**DO THIS**
Please extract each line of the data below that contains the word "Remove".

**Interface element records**
==========
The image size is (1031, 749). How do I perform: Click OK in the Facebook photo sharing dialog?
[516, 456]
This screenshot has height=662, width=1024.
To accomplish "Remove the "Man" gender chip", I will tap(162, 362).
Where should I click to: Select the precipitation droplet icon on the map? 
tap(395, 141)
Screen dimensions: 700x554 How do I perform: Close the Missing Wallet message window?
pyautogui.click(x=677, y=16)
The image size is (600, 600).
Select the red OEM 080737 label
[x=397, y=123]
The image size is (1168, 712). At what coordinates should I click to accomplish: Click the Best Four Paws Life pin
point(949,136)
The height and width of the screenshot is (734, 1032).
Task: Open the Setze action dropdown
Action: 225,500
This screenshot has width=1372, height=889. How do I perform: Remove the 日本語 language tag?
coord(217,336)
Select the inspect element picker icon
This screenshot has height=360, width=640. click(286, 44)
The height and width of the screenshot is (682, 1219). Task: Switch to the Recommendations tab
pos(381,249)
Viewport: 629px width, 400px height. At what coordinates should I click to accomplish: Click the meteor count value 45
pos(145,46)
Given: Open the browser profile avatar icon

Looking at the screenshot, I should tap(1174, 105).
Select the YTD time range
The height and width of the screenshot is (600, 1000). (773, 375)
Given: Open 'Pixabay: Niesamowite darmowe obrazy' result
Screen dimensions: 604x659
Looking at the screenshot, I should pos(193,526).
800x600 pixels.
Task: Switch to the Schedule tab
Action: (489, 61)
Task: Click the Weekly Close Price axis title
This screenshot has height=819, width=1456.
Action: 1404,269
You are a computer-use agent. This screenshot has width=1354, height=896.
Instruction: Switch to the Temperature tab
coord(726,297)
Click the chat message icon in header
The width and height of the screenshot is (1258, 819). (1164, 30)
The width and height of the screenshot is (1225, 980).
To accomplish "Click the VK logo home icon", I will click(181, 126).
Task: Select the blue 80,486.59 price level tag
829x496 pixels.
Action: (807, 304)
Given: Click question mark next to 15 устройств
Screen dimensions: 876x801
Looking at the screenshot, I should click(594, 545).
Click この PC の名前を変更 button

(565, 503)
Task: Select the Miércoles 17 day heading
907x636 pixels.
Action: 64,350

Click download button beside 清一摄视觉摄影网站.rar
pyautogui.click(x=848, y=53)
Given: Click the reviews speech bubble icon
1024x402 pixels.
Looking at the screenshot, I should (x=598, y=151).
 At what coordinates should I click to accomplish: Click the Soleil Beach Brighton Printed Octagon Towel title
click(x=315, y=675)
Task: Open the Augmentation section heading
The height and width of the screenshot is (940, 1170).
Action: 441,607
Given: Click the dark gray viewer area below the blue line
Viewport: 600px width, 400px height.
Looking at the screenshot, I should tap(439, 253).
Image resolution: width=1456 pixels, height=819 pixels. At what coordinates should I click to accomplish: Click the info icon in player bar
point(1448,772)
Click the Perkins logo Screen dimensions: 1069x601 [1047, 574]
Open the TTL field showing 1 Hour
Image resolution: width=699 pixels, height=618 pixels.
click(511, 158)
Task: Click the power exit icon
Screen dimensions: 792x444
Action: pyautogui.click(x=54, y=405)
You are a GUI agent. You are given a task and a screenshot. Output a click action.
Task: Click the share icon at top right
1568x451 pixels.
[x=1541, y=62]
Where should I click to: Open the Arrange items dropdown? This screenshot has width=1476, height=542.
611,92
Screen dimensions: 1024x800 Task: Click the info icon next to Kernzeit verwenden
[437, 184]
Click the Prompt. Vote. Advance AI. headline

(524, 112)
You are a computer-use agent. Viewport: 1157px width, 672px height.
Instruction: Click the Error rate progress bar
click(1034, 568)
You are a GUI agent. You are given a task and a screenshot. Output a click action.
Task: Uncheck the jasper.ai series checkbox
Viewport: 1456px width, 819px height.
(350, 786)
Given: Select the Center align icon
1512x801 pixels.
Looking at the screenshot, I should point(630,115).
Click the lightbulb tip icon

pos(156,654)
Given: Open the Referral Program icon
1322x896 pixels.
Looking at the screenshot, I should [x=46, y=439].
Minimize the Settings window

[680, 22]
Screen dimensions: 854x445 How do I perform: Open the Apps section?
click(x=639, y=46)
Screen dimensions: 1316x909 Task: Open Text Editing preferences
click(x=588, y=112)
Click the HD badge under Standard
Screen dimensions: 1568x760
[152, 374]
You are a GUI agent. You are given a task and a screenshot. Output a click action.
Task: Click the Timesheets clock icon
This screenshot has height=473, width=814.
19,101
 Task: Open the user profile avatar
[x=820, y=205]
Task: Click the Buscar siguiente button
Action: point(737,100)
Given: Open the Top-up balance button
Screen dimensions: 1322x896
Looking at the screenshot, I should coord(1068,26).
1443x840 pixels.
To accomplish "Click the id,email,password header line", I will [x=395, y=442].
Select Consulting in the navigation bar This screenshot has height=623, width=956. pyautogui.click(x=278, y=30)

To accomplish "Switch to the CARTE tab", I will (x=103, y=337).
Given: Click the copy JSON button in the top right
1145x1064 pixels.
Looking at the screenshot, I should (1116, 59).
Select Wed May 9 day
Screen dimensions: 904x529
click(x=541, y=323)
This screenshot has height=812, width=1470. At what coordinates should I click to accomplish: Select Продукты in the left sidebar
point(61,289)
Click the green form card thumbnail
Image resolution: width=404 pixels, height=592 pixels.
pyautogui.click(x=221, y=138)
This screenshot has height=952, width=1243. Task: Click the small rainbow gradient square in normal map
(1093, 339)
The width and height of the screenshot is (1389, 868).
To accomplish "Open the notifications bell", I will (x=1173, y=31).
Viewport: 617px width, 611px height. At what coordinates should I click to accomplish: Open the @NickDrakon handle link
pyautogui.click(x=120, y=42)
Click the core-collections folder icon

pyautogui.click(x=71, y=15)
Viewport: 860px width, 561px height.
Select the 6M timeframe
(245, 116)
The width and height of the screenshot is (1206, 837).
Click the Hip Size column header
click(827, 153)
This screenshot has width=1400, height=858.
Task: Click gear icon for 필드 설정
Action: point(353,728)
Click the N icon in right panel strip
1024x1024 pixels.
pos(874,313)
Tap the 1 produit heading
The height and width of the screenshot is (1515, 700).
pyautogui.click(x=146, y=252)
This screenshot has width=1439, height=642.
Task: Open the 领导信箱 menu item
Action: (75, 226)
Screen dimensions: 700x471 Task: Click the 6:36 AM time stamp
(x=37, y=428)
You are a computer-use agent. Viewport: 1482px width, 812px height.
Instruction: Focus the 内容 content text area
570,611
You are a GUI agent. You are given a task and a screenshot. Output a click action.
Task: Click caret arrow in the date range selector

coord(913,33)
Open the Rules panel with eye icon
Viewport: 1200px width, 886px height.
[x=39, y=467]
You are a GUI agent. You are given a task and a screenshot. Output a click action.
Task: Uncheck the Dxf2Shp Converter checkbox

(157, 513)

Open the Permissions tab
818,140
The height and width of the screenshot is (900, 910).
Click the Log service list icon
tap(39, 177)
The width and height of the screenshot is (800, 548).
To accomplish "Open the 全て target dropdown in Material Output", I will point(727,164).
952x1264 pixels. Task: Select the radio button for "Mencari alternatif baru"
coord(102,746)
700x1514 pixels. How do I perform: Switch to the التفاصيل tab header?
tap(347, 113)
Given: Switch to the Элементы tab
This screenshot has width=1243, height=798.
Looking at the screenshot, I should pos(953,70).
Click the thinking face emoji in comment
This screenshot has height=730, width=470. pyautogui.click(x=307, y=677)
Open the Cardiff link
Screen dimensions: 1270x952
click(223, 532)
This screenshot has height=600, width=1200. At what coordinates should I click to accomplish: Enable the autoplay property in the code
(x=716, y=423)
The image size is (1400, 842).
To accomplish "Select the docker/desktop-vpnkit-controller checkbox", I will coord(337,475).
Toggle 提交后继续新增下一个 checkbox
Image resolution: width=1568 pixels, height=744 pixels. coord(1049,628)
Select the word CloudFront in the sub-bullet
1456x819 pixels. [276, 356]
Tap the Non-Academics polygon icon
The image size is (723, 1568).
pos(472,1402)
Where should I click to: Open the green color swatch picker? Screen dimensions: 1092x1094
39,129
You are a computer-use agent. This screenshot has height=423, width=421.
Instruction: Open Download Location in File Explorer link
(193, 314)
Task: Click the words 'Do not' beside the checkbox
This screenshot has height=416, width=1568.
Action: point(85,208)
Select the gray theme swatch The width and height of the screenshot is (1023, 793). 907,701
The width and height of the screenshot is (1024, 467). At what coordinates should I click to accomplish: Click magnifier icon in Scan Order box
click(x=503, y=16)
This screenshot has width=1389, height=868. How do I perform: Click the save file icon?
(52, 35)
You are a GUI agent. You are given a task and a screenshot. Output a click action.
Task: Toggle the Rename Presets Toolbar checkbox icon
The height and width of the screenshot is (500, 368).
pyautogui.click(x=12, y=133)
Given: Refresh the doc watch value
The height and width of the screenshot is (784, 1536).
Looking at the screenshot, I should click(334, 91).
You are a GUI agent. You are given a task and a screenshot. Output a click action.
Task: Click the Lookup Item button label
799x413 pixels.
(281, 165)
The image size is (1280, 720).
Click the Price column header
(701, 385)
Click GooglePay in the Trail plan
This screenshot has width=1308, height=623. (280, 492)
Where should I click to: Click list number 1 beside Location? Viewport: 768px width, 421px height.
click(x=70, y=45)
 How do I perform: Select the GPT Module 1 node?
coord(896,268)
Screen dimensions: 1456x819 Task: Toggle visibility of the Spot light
==========
**THE SOLUTION**
To accomplish "Remove the "Man" gender chip", I will tap(162, 362).
This screenshot has width=1372, height=889. How do I perform: Remove the 日本語 language tag?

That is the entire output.